Before widespread sound recording, many songs of protest survived as oral folk tradition.
[MUSIC: “Sometimes I Feel Like a Motherless Child,” as sung by Paul Robeson]
KM: This song, as recorded by Paul Robeson in Camden in January of 1926, is believed to have been written in the early 1800s. It later became a mainstay of the civil rights era with versions by artists including Odetta in 1960.
[MUSIC: “Sometimes I Feel Like a Motherless Child,” as sung by Odetta]
KM: Some Black spirituals of the 1800s are believed to have been covert signals… In one of Harriet Tubman’s early biographies she recounts using this song as a call to follow her on the underground railroad to freedom.

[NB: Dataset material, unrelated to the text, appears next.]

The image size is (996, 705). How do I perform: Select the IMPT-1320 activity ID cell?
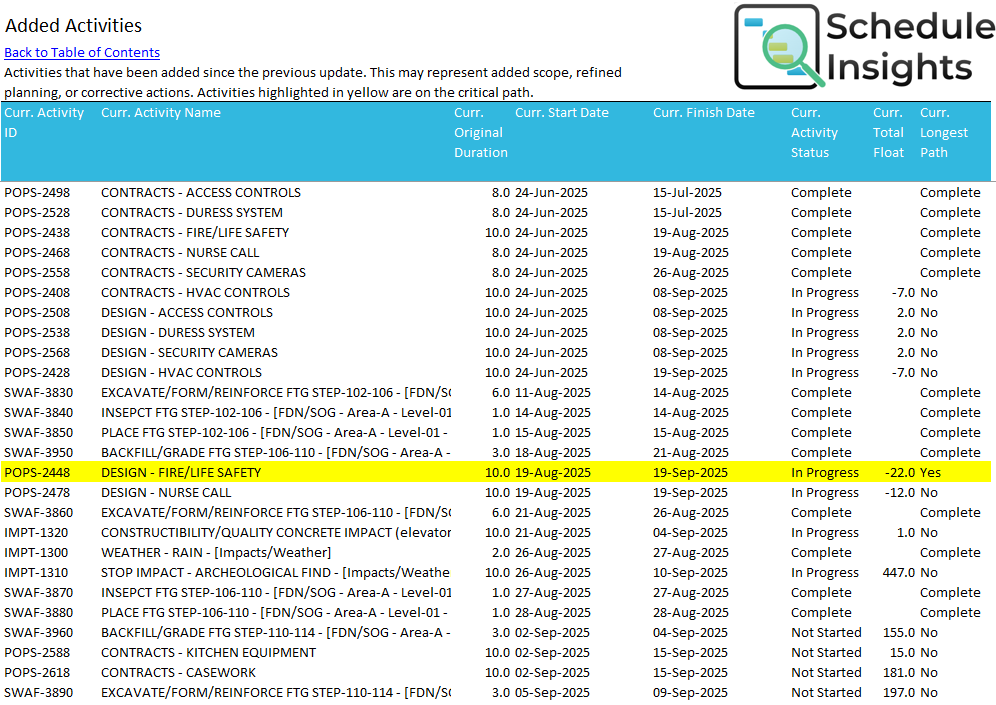pyautogui.click(x=36, y=533)
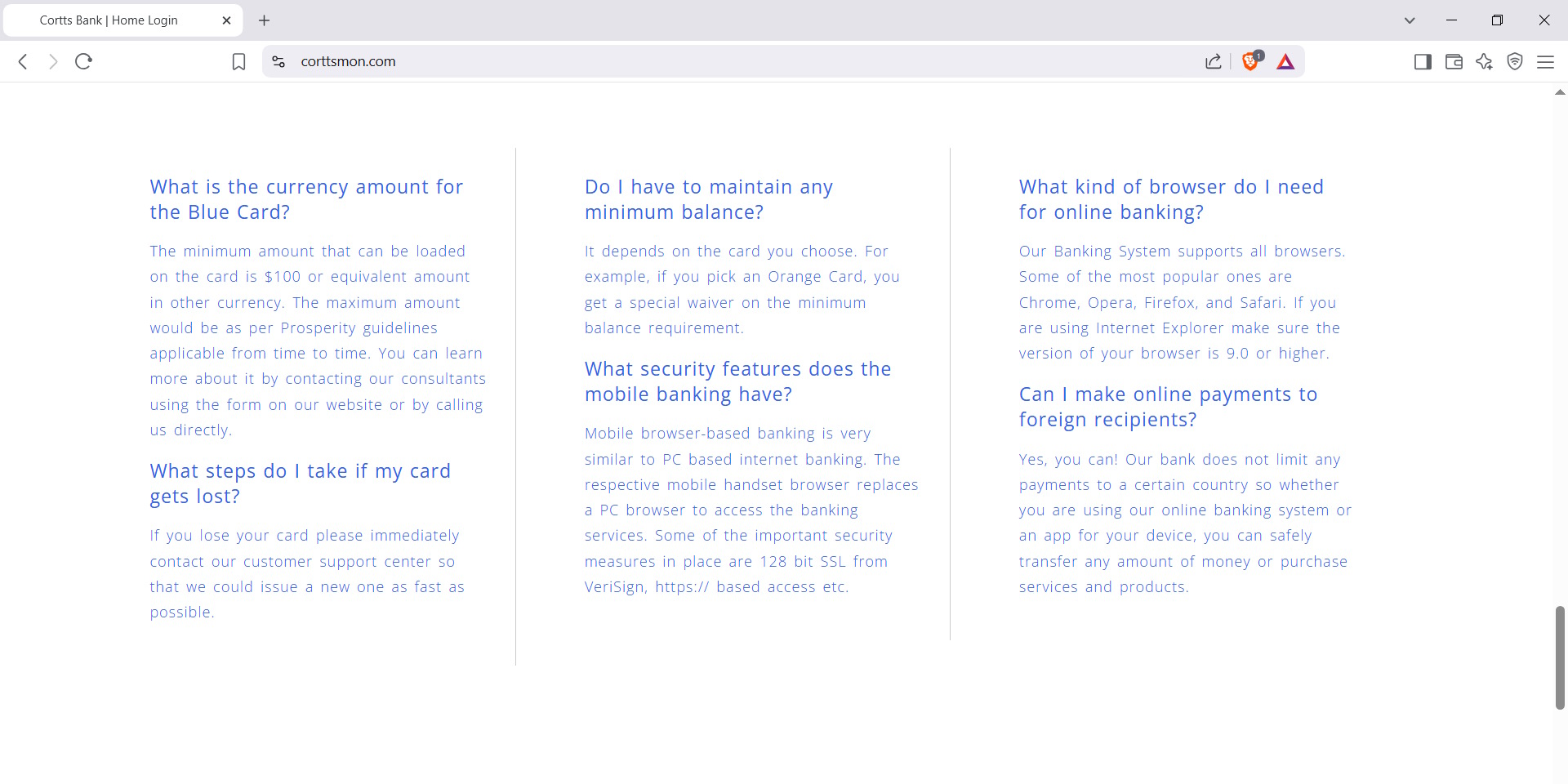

[MUSIC: “Go Down Moses,” as sung by Marian Anderson]
KM: This version, also recorded in Camden, was sung by Philadelphia’s own Marian Anderson in 1924.
[MUSIC SWELL]
KM: From the mid 1800s through the turn of the century, the push for greater civil rights was often intertwined, sometimes messily, with other causes — including women’s right to vote…
[MUSIC: “The Suffrage Flag,” as sung by Elizabeth Knight]
KM: Also, the temperance movement…
[MUSIC: “The Lips That Touch Liquor, Shall Never Touch Mine,” as sung by the Women’s Choir at Concordia College]
KM: And organized labor…
[MUSIC: “Which Side Are You On?” by Florence Reece]
KM: Florence Reece was the wife of a union coal miner in Harlan County Kentucky. She wrote and sung this song in 1931 amid a tense battle over wages and layoffs.
[MUSIC SWELL]
KM: Fast forward to Alabama 1965: Martin Luther King Jr. helped organize the famous series of marches from Selma to the capitol in Montgomery to demand full access for Black people to register and vote without hurdles or harassment.
In the first two gatherings, protestors faced intimidation and brutal violence at the hands of official forces — and one participant was killed by an angry mob.
On the third attempt, the group made the 54 mile trek over 5 days, and the attention forced Congress to pass the Voting Rights Act later that summer.
Along the way, the marchers built community and found resolve in the power of singing.
[MUSIC: “Which Side Are You On, Boy?” as sung by protesters during the third march from Selma to Montgomery Alabama in March of 1965]
KM: In documentary recordings from the march, it’s a song that arises over and over again. From Kentucky to Alabama and beyond, it takes on different verses, but sticks to a simple question that transcends time.
[MUSIC SWELL]
KM: I’m Kevin McCorry and this has been a Jukebox Journey on WHYY.